RACGP Expert Committee – Quality Care (REC–QC) member Dr Michael Tam told newsGP a way to avoid such a scenario is to be comfortable with ‘sitting with uncertainty’. He says this appears to be easier the more experienced a doctor is, or the better they know the patient.
‘Certainly sometimes it can feel like [GPs] are worried that the patient’s going to think “I’m waffling on, I don’t know what’s going on” and so they may feel pressured to give a label,’ Dr Tam said.
‘If [a patient] comes with a relatively undifferentiated illness, it wouldn’t actually be reasonable to ascribe a diagnostic label to it, simply because there is no way that you would know for sure.
‘It could be a range of possibilities, but sometimes that range of possibilities is quite broad and, really, the diagnosis is more “I’m reasonably comfortable it’s not a number of things, but what it actually is, is unclear”.
‘If the diagnosis is unclear, then don’t rush it. Very often we can manage patients quite well without having a diagnostic label.’
When pressed for time, Dr Tam says it is more likely people will be inclined to rely on intuition, rather than think analytically. While this may work better for senior GPs, he agrees that it increases the likelihood for error.
Depending on the context, Dr Tam advises GPs not to feel restricted by the consultation time, and to make use of telehealth.

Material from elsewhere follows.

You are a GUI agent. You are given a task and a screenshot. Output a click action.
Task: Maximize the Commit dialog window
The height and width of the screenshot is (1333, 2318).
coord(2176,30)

‘I might need to structure a follow-up appointment at a particular time, rather than ask a person to come back if something happens. Or, if things are a higher risk and I’m concerned about an individual’s adaptive capacity, I might give them a phone call in a day or so to see what’s happening,’ he said.

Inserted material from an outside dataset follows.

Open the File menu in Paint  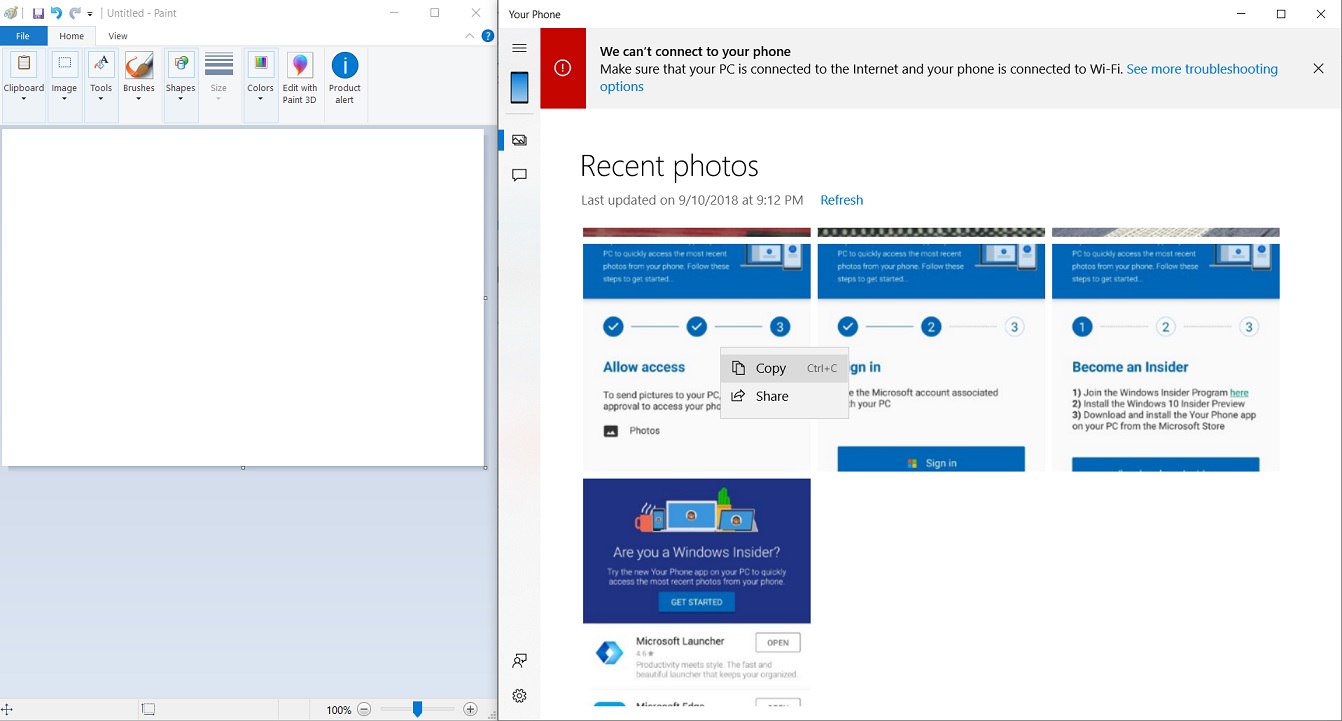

‘Having those structures in place will allow that management of that risk. When someone presents the second or third time, often with some evolution of the clinical picture, the diagnosis is clearer.’
But what if a diagnostic error occurs?
The MJA authors note that clinical culture often discourages disclosure of diagnostic errors, and the topic is ‘largely neglected’ within professional training curricula and organisational quality and safety programs.

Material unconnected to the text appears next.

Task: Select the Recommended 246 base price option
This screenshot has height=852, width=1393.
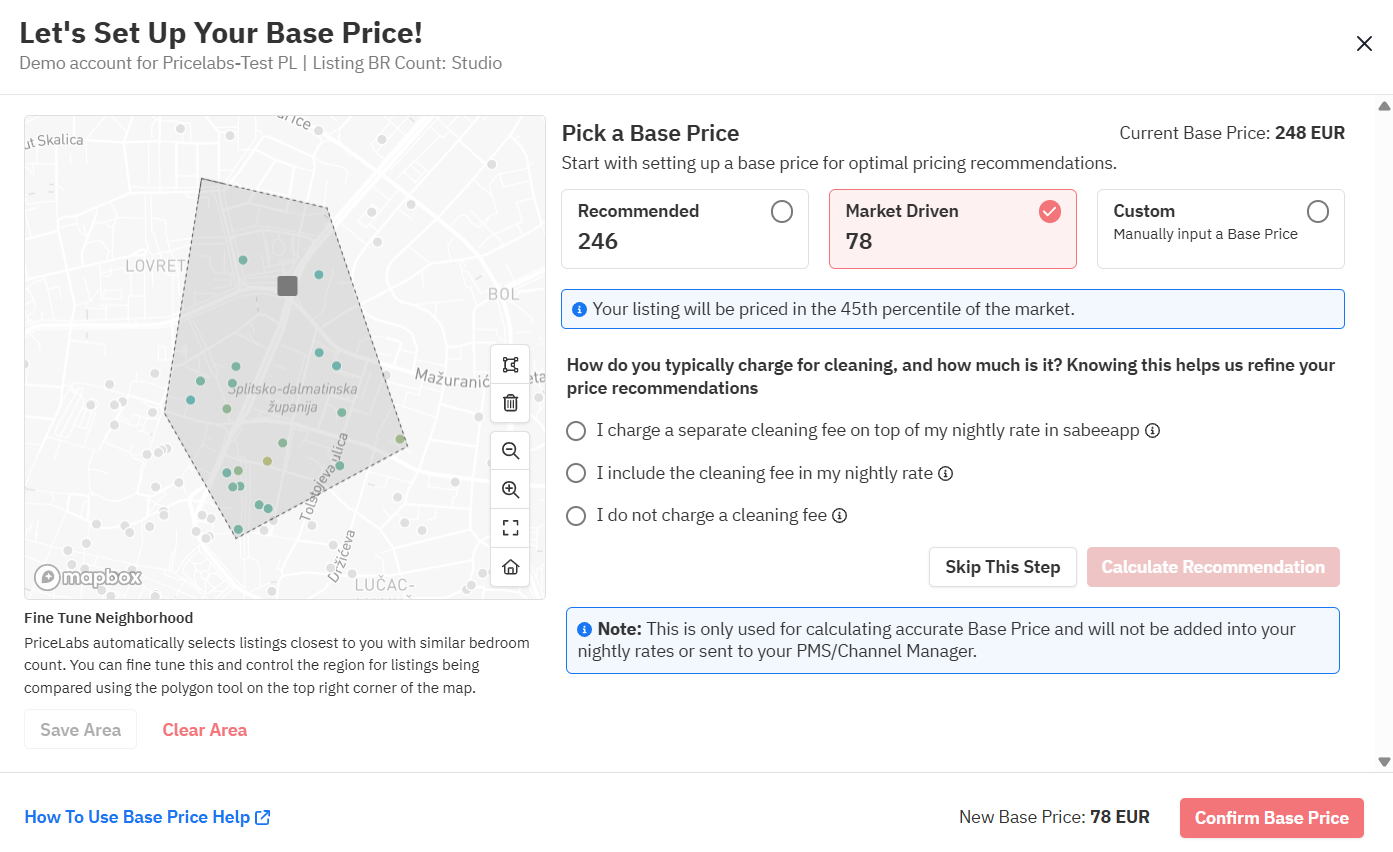Action: [782, 212]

Dr Tam believes this is largely dependent on the set-up and culture of individual clinics.
‘Let’s say I’m working as a solo GP; I’m not going to have another person to discuss a potential clinical error with at least within my own four walls. And speaking to another GP who works locally; if I don’t have a very strong, friendly relationship with that person, there’s a perceived threat that you’re revealing a vulnerability about yourself,’ he said.
‘Within certain group practices where we do work as a team, where there are regular team meetings in which you discuss challenging cases or cases where things have gone wrong – where there is an expectation for that to occur and when that occurs it’s not people having a go at each other, but the focus is actually on peer support and improving quality of care – that can be very beneficial.
‘We’re humans, we will make errors. Making the error … is actually not the end point. Really, the issue is what happens because of it.’
The MJA authors claim taking a thorough patient history and performing an adequate physical examination can yield the correct diagnosis in ‘more than 80% of cases’, while failure to enact them contributes to ‘40% of missed diagnoses’.
To reduce cognitive errors, they propose the implementation of several strategies, including: 

  • engaging in lectures, seminars, group discussions, and interactive videos
  • diagnostic checklists, particularly differential diagnoses
  • cognitive forcing strategies that require clinicians to consciously slow their thinking and systematically evaluate all potential alternatives
  • deliberate practice, which actively engages clinicians in solving diagnostic mysteries
  • metacognition, which involves clinicians considering their thinking and reflecting on past diagnoses
  • seeking second opinions on diagnoses
  • following up over time, asking patients and colleagues to report errors, and implementing protocols for identifying those errors
  • acknowledging, explaining and sharing diagnostic uncertainty with patients.